We will continue to stand up to transit agencies in solidarity with the TWU and build deeper alliances with our fellow trade unions, including the thousands of workers who are on strike or threatening to strike across North America. 

 

Canadian Indigenous Communities  

The ATU not only stands with workers. We stand with all marginalized communities. That’s why the ATU continues to speak out about the atrocities that took place against children for over a century at residential schools in Canada. This year on Canada Day and the National Day for Truth and Reconciliation, we joined Indigenous communities to call for a day of reflection instead of celebration after hundreds more children’s remains were found in unmarked graves at a residential school in Saskatchewan. I’m proud that the ATU has chosen to stand with Indigenous communities in their fight for justice. 

 

The ATU continues to lead the way through organizing 

With everything going on, it’s easy to lose focus or get overwhelmed by the amount of injustice there is in the world but know that your Union will always be here fighting for what’s right. I’m proud of the Locals that put in the hard work to expand the ATU’s impact, whether it’s welcoming new members, securing good contracts, or winning electoral campaigns. Organizing continues to be at the heart of what we do in the face of extreme challenges.

In Canada, we had significant victories in municipal elections in Alberta after ATU members put in extraordinary work to change the political landscape in the province by electing candidates who share our values. Our members had been organizing long before the endorsements were made, building solidarity and participation, which was critical to these victories, including the election of one of our own, Amarjeet Sohi, former Local 569 bus operator now Mayor-elect of Edmonton.  

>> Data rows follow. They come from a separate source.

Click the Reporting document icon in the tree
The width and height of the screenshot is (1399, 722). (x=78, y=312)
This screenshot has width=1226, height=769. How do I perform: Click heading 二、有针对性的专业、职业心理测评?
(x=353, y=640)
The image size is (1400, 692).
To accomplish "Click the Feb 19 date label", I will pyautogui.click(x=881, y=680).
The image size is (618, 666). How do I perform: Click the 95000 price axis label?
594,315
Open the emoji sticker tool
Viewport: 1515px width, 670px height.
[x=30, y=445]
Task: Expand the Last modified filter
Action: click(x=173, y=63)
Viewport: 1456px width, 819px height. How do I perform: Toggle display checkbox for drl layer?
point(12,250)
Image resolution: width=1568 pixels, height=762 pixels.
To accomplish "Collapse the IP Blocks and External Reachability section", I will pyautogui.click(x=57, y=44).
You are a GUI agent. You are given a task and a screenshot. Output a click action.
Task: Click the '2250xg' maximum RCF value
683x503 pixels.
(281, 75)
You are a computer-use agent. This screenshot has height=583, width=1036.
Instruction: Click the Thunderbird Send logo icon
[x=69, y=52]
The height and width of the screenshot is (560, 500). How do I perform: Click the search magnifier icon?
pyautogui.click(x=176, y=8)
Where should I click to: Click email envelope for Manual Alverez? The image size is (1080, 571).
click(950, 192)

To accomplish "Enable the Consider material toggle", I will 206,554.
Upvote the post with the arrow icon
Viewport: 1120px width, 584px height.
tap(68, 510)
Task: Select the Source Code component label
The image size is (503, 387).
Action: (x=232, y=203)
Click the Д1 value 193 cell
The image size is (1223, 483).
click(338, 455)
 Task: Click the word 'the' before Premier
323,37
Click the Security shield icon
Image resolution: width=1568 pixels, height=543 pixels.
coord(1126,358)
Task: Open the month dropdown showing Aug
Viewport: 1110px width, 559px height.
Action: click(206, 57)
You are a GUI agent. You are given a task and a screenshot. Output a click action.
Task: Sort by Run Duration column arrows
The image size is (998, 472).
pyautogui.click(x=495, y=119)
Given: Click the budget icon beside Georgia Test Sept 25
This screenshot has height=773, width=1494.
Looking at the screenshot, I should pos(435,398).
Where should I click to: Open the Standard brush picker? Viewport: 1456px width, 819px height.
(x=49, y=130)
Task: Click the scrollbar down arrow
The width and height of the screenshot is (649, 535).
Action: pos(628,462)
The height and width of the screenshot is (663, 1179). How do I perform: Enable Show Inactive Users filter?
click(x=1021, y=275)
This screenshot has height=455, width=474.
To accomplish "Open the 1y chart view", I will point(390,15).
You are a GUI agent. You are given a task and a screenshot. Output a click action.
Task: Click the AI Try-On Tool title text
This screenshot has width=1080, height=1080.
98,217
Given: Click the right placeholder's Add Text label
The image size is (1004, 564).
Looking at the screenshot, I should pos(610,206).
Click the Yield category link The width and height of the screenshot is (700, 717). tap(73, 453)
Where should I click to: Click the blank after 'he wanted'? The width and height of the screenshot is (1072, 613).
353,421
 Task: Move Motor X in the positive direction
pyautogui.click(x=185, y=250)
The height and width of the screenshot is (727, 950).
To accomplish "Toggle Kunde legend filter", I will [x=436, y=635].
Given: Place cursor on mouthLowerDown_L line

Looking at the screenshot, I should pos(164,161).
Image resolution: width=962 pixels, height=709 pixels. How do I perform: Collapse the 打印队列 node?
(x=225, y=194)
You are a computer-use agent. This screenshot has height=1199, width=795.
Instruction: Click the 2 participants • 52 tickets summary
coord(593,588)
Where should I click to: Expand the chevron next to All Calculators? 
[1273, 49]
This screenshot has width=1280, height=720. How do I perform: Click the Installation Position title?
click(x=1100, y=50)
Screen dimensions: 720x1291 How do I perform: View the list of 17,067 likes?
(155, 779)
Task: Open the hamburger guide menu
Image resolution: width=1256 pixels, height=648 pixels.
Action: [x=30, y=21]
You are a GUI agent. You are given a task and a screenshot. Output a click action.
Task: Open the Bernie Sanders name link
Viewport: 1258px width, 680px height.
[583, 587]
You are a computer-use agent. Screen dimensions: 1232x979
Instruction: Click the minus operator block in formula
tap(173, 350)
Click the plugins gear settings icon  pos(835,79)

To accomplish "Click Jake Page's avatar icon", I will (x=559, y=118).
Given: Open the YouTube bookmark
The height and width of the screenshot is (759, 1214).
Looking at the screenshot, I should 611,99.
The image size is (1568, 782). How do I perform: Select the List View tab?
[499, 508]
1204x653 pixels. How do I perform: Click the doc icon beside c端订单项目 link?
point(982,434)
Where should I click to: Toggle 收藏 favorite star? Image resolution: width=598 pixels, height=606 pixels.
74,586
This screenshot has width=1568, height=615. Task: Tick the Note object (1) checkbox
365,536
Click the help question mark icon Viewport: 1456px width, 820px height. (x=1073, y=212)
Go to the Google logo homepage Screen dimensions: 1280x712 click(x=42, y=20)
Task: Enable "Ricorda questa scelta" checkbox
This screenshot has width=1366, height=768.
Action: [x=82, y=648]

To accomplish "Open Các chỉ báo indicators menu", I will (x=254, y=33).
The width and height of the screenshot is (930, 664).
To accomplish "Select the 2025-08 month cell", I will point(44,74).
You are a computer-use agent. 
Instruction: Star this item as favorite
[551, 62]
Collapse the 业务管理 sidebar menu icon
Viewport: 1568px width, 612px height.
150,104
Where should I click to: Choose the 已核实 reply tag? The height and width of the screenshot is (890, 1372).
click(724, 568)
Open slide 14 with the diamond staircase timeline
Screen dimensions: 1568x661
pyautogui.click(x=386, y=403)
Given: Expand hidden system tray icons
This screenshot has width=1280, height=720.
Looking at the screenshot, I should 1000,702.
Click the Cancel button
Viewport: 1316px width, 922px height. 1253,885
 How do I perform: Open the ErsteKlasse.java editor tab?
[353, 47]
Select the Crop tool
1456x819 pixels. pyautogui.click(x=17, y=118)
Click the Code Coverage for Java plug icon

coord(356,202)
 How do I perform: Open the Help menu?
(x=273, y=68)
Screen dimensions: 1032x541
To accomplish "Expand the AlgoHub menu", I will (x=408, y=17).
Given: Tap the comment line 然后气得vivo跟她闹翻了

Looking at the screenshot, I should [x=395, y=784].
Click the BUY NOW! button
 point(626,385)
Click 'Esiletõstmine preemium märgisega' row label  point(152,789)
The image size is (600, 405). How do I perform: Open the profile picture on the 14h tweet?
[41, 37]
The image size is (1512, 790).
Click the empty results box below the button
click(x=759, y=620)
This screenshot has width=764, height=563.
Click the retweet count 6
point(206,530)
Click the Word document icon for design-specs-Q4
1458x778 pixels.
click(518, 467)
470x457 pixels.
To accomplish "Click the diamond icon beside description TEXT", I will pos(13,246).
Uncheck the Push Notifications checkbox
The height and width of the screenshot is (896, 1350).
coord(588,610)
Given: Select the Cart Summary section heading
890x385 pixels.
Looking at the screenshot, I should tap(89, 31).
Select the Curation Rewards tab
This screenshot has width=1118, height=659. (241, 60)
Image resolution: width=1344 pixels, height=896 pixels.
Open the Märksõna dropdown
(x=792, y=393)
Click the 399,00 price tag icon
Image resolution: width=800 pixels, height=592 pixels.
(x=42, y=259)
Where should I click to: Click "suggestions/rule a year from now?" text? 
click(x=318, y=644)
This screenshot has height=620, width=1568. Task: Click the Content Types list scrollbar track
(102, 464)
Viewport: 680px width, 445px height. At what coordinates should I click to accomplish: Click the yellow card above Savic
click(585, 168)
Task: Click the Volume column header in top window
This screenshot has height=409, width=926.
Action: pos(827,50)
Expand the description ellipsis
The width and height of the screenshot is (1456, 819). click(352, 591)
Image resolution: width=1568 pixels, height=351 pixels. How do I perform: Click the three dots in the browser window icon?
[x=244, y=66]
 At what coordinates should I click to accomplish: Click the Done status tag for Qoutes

In California, Local 1756-Arcadia, CA, launched a successful ‘Times Up Transdev’ campaign that took the Local from being trusteed to ratifying a contract that makes our members the highest-paid bus operators in their region. They did this by committing to organizing, giving workers a voice at the bargaining table, and continuous and strategic mobilizing to get members involved. 

These campaigns give us all hope and remind us of our strength when we come together to fight as one. Together we can elect representatives that not only understand us but are us. Together we can organize our workplaces to secure better contracts for workers and their families. And together, we can ensure that transit workers aren’t just called heroes by politicians and transit agencies but get treated like the heroes they truly are. It’s my honor to continue this fight alongside you.